"BAD PAPER: The Bursting of the Fiction Bubble"

read it here.

July 17, 2010

The Wrong Kind of Snow

British playwright David Hare on James Wood:

How can there be a wrong way to make good art? And, indeed, what point does criticism serve when it asserts only “This is not the sort of thing of which I approve”? When a literary critic such as James Wood twists himself into a pretzel explaining exactly why the novel he has under review is the wrong kind of good novel, he sounds like nothing so much as a Railtrack official railing against the wrong kind of snow.

(h/t)

3 comments:

Chris said...

Brilliant. Thank you David Hare.

You might want to have a peak at Nigel Beale's blog, Edmond, if you haven't seen it already. There's quite a hornet's nest stirred up here:

http://nigelbeale.com/2010/06/16/the-woefully-incompetent-and-pugnacious-andre-alexis/

and here:

http://nigelbeale.com/2010/07/13/wood-a-realist-really/

Nigel didn't take kindly to my defense of your blog or my (or Andre Alexis') opinion of Wood's writing. Alexis' comments and his original essay Beale references are well worth reading, anyway.

Edmond Caldwell said...

Thanks for the comment, Chris, and for fighting the good fight over at Nigel's. I don't think you're ever going to get much of a good argument out of him, however; he's more into "appreciation" than analysis when it comes to Wood, and doesn't really stoop to address or refute specific claims. Plus he's congenitally dyslexic and suffers from a host of aphasias acquired when a shelf of Reader's Digest Condensed Books fell on his head during one of his used bookstore junkets, so actually understanding what he reads is an issue as well.
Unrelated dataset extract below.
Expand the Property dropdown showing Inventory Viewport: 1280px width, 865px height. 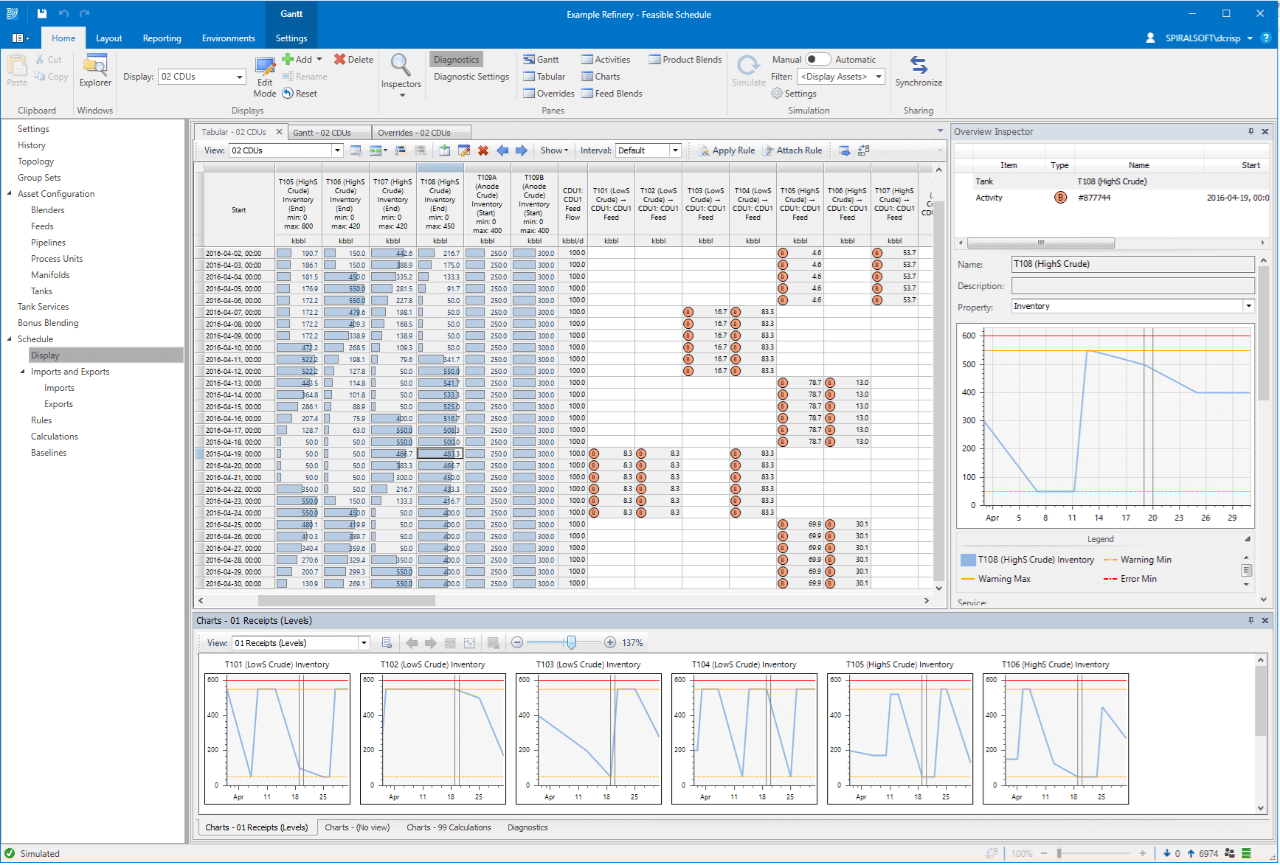(x=1248, y=306)
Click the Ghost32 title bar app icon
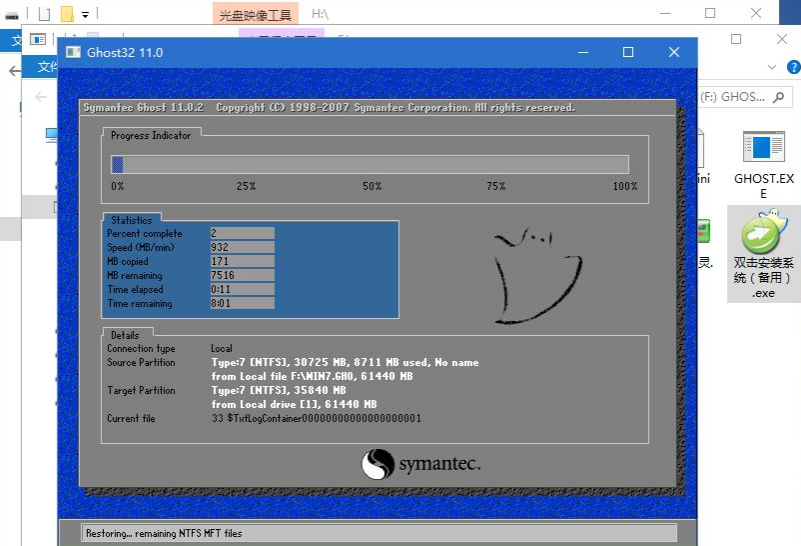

I'm considering writing up a critique of Jensen's fawning piece in Quarterly Conversation (which usually doesn't publish such shoddy stuff, or at least didn't before its pages became laden with Google ads), which of course contains the passage about Beckett that Nigel uses as the centerpiece of his post. I hope you'll stay tuned!

A. Ominous said...

I like "appreciation" as a metaphor for the fellatic arts.